Samsat deyince akan sular durur dersem mübalağa mı etmiş olurum. Durmadı mı Fırat, hatta geri geri akmadı mı?

Milattan önce binlerce yıl öncesinde kurulmuş bir ilçemizdir Samsat. Kimler gelip geçmedi ki, Hititler, Asurlar, Babiller, Medler, Persler… Ve Kommagene Krallığının merkezi olmuştur tarihi Samsat. Kral Antichos buralardan su içti. Romalılar geldi geçti buradan.

Ünlü Bilgin Lukianus'un memleketi olan Samsat, Hz. Ömer döneminde İslam ile şereflendi. Safvan bin Muattal, geldiği Samsat'ı kendine yurt edindi. Ve artık efendimizin yıldızlarım dediği biri topraklarımızdaydı.
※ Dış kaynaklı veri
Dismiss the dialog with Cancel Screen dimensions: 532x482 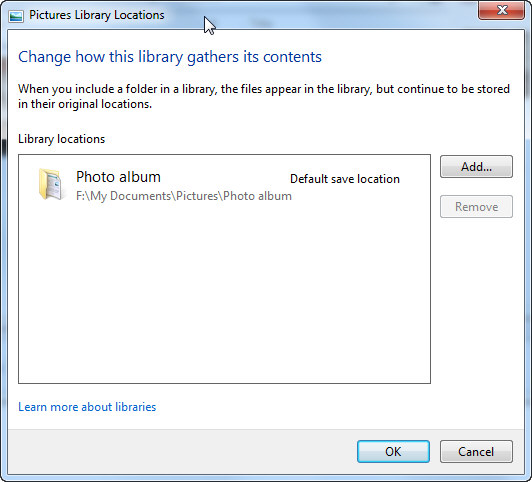(476, 451)
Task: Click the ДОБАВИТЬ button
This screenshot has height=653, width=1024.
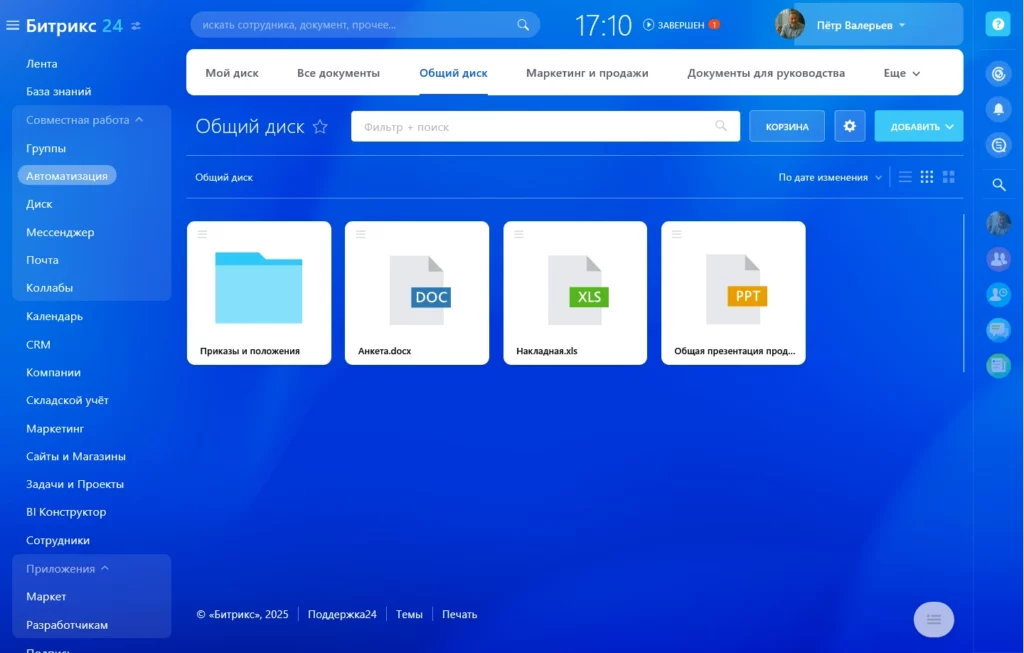Action: (x=918, y=125)
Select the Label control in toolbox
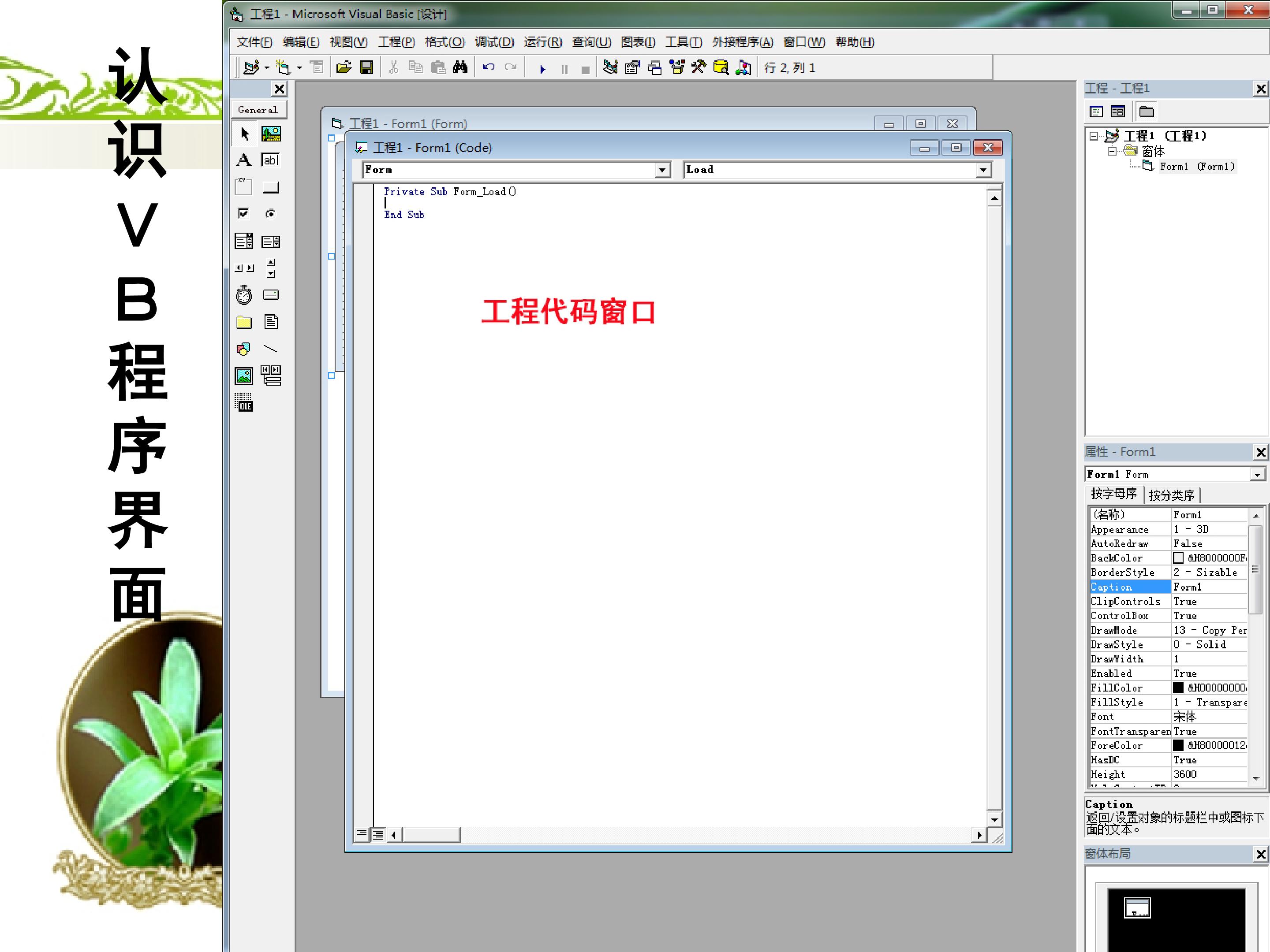Image resolution: width=1270 pixels, height=952 pixels. point(243,160)
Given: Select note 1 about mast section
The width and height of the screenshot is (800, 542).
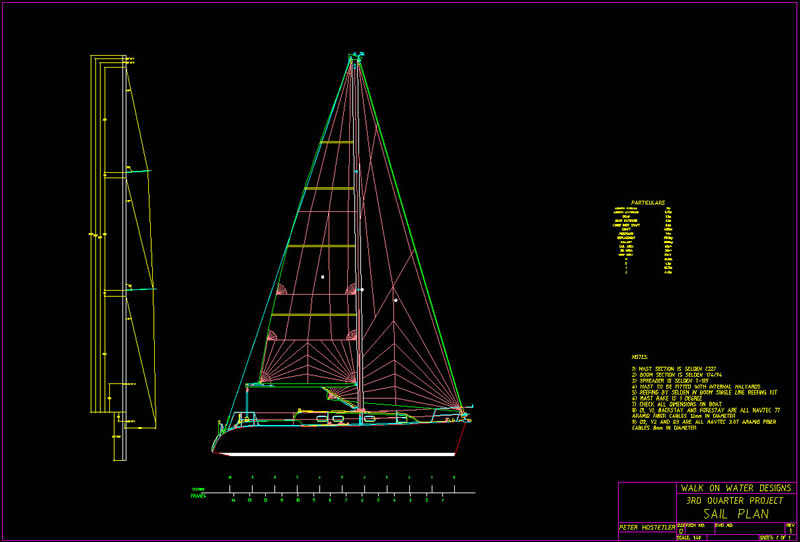Looking at the screenshot, I should 672,368.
Sultan Melikşah göz diker güzelim topraklara, Selahattin Eyyubi geçer buradan belki de Kudus'e doğru… Yıldırım Beyazıt tarafından Osmanlı Devletine bağlanır, Timur tarafından tahrip edilir ama Yavuz Sultan Selim Han hakim olur bu geçiş noktasına…

Ve sonrasında her gün küçülür Samsat, bucak merkezi olur… 1960 yılında ilçe olsa da tarih kokan topraklar, sadece şirin bir yer olarak kalır, inatla büyümez, yetinir minnacık güzellikleri ile.

Samsat ilçesinin üzerinde bulunduğu Mezopotamya Coğrafyası, tarihin geçmiş dönemlerinde birçok medeniyete ev sahipliği yapmıştır. Mezopotamya coğrafyası Antik Yunan'dan tutun da Bizans İmparatorluğuna, Hıristiyan Medeniyetlerinden İslam toplumlarına birçok medeniyetin kesişim noktası olmuştur.

Mezopotamya'da kurulan medeniyetler bu coğrafya üzerinde birçok tarihi eser bırakmışlardır ama artık bu eserlerin yerinde yeller bile esmiyor, sulara gömülü kalmıştır Samsat, geride binlerce yıllık geçmişi tozlu raflarda bırakarak.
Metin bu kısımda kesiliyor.